Posted by Bruce Berman
Filling station in New Mexico. Boys pulling water from a well,
photograph by Russell Lee
Essay by Mary Lamonica
Cars. By 1929, more than 26.5 million automobiles cris-crossed American roads. Between one-third and one-half of all families owned a vehicle when the stock market collapsed in October 1929.
Although many Americans lost homes and jobs during the Great Depression, those who could hung onto their automobiles and their radios. Both brought dreams of a better life, but cars might actually be able to get people there.
Cars, therefore, were more than mere vehicles of transportation during the depression years. Cars were hope. Cars were freedom. Cars often were homes, too, as abundant FSA photographs attest. It’s not surprising that so many people developed a bond with their cars during the 1930s.
The Great Depression forced other Americans to move backward, away from the burgeoning car culture.
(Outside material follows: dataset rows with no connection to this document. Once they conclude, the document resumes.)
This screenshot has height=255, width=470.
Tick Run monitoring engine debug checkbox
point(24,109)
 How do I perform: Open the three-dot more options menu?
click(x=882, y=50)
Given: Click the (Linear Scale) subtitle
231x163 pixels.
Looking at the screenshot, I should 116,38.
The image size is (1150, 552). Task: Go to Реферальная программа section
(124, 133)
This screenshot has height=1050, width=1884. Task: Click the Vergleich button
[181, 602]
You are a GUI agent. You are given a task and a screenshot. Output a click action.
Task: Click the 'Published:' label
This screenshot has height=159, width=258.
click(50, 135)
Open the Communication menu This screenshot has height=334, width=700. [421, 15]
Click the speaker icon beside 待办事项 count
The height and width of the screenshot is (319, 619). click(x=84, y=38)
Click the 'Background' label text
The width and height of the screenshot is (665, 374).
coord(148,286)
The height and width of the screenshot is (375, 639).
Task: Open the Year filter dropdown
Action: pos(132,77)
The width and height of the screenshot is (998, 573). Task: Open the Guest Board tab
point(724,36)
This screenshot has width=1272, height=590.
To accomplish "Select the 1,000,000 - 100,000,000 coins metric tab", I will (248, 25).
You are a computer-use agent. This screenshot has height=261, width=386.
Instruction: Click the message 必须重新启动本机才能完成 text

The FSA photographers frequently captured images of horses or mules hitched to wagons, headed down rural roads and main streets. Not everyone could afford (or maintain) Henry Ford’s $300 Model T (or a Dodge or an Oldsmobile) when jobs became scarce.
America’s car culture had far-reaching effects by the time of the Great Depression. Cars meant mobility, certainly. But cars also meant jobs, and not just for assembly-line workers in Michigan. As automobile ownership shifted from the province of the wealthy in the early 1900s and into the realm of the middle- and working classes by the 1920s, whole industries sprung up. Oil workers, service station mechanics, and attendants were needed. Roads had to be improved. Hotels and restaurants sprang up, seemingly overnight in some places, to meet travelers’ demands. Russell Lee photographed many such places as he traveled the nation’s new byways.